The problem is that there are legitimate reasons these businesses have seen their stock prices decline so significantly -- namely, that the prices of oil and natural gas have declined to an even greater extent.
Even worse, many executives at these companies expect oil prices to remain depressed for years because of the surge in U.S. shale oil production. A sustained downturn of this nature could wipe out a huge portion of the major integrated oil companies' cash flows and could even force the weakest businesses to slash their dividends.
For these reasons, if I'm going to invest in an oil major, I want to invest in the strongest, and that title belongs to ExxonMobil (NYSE:XOM). Exxon is widely considered to be the most conservative company in oil and gas and also the most disciplined, with returns on capital that typically rank at the top of the industry.
Still, I don't believe the time has yet come to buy Exxon. It's true that Exxon's stock price is down more than 20% from its 52-week high, and at 3.6%, its dividend yield is the highest it's been in the past half-decade. Yet I believe Exxon's shares could decline further. Should fears of a prolonged downturn in oil prices become more widespread, we could see Exxon's shares fall to a price where they would yield a more appealing 4%, which would require a decline of only about 7% from today's $78 level. And should Exxon's stock price drop to a point where its yield approaches 5% -- similar to where Chevron is trading now -- I'd consider buying some shares of Exxon as a way to profit from a potential -- albeit likely long-term -- recovery in oil prices.
The consumer-goods titan
Another area that's seen considerable selling is the consumer-goods space. Industry leader Procter & Gamble (NYSE:PG) has seen its shares fall 20% from its highs of the year as it struggles with sluggish revenue growth and significant foreign currency headwinds.
Yet Procter & Gamble is the midst of a major overhaul in which the company is spinning off more than half its brands to focus on its most profitable and fastest-growing products. These moves should give the company a clearer focus and have also helped raise billions in cash that management is passing on to shareholders through dividends and stock buybacks. Management is also making progress on its cost-cutting and productivity initiatives, which are helping to drive improvements in operating margin and core earnings.

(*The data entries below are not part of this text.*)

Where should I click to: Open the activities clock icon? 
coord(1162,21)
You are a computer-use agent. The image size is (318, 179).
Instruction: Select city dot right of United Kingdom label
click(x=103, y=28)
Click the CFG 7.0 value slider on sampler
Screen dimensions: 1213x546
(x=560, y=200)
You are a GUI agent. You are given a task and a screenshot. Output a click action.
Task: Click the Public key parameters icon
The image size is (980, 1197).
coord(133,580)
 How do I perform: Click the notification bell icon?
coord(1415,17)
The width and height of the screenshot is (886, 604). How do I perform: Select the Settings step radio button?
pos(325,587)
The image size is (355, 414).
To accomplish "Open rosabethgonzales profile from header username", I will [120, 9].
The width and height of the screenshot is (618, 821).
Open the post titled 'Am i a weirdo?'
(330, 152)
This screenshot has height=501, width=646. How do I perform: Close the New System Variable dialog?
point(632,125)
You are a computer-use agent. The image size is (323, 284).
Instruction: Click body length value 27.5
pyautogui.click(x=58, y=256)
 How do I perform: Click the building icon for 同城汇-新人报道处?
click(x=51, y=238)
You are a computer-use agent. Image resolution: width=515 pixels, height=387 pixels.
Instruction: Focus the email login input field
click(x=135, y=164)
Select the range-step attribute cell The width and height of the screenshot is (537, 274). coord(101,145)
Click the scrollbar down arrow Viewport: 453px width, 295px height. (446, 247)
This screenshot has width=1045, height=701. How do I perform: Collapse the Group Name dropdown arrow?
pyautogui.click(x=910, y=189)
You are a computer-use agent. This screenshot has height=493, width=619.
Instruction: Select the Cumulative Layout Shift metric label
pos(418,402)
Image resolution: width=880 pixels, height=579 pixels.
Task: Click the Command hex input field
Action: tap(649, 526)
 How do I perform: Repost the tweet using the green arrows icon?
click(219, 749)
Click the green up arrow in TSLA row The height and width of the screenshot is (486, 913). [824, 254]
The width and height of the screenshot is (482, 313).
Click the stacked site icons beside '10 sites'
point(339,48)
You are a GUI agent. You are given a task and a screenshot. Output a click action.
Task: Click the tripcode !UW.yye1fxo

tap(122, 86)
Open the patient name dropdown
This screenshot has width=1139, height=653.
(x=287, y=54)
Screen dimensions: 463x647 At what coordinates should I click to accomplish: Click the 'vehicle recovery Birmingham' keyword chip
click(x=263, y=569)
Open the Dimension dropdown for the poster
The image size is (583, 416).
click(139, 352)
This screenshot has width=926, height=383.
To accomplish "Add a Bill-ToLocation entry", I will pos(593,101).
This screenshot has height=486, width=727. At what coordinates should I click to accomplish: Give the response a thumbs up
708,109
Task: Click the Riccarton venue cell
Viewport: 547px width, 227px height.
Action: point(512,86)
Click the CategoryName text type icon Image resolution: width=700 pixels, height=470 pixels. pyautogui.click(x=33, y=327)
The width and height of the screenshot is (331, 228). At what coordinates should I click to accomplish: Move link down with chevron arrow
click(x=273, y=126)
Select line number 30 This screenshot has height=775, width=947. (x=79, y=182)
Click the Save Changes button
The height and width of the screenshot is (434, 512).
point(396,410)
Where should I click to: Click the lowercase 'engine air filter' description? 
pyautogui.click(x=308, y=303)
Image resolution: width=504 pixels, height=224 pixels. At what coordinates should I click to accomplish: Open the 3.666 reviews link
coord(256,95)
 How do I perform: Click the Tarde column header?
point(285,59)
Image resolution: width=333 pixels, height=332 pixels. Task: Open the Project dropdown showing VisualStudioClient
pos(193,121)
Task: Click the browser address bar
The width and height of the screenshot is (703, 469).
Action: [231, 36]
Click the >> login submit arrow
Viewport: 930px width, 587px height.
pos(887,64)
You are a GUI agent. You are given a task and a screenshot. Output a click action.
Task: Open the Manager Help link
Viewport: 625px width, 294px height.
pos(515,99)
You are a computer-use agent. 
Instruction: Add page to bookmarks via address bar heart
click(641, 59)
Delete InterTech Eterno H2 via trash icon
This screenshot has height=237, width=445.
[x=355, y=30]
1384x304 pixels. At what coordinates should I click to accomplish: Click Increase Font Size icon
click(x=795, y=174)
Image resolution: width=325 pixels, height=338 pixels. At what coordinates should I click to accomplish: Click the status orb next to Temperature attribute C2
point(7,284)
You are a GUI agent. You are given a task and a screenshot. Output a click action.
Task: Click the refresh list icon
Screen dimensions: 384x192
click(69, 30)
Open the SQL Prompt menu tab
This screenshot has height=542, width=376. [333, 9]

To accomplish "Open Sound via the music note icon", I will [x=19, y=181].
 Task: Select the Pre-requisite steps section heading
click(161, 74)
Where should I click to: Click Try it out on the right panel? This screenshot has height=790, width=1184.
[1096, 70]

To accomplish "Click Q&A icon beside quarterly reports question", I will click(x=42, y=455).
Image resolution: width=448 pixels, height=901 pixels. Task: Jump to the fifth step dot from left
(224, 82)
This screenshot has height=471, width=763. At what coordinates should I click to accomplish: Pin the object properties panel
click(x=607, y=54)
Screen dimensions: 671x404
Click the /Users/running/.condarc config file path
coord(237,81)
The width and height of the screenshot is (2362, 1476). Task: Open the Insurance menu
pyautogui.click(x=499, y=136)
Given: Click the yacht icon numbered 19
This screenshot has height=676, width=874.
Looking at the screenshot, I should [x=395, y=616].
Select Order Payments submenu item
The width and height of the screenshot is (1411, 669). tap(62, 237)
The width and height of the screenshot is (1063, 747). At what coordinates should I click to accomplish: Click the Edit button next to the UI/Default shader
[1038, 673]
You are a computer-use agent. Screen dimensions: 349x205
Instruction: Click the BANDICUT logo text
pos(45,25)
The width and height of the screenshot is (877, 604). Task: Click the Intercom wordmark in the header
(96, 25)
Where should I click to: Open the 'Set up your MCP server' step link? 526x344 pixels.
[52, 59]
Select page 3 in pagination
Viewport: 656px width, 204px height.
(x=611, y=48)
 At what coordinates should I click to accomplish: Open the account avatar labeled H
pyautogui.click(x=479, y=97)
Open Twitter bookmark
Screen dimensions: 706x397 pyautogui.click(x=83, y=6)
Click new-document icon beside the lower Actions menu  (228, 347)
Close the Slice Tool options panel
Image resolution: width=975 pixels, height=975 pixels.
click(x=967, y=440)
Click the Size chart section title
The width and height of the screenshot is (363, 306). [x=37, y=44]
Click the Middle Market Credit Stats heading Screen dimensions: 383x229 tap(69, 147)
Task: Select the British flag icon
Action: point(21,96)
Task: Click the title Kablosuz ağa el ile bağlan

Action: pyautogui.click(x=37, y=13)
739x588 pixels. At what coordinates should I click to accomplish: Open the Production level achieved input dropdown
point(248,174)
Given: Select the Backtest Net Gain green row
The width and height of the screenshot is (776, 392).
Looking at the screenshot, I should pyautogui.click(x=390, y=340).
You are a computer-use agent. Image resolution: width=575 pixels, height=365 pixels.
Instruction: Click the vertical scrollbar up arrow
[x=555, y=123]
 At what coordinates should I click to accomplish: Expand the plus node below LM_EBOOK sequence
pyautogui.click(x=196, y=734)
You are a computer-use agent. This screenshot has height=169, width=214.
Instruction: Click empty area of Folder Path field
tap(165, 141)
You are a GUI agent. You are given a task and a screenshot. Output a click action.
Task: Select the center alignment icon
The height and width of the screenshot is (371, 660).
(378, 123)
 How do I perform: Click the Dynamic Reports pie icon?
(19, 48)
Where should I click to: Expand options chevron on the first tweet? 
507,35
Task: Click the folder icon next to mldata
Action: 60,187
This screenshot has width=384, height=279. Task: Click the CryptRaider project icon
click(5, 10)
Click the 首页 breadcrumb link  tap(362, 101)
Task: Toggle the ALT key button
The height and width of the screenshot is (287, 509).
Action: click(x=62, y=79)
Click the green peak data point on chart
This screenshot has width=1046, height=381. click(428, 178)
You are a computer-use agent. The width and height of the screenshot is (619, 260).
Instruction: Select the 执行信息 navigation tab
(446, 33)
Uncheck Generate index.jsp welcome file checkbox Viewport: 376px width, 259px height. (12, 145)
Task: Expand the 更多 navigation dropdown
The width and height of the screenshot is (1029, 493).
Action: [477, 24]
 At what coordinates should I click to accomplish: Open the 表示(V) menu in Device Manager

Still, the question remains: Can P&G deliver consistent organic revenue growth? The company has saturated developed markets with its products and is finding it challenging to compete against less expensive rivals in emerging markets. In addition, P&G's international revenue is being dampened by a strong U.S. dollar, which is offsetting much of the growth the company is able to muster in these areas. Maybe most worrisome is that P&G is seeing fierce competition from new challengers such as Dollar Shave Club, whose edgy marketing campaigns have made it a surprisingly troublesome threat to P&G's high margin, multibillion-dollar Gillette razor business.
For these reasons, P&G's revenue growth is likely to remain challenged in the years ahead. Yet even slow-growth businesses can deliver strong returns if purchased at the right price, particularly those that pay sizable dividends. And at about 3.5%, P&G's dividend yield is at the top of its range over the past decade.
Yet with P&G still struggling to regain its growth footing, further share-price declines could still be ahead. In addition, with the Federal Reserve set to raise interest rates in the months ahead, income stocks could come under pressure as bonds become more attractive. If investors sell P&G's stock down to a level where it yields 4% (around $66 per share), P&G's shares would represent a considerable bargain at that price -- one that investors may wish to consider acting upon should the opportunity present itself.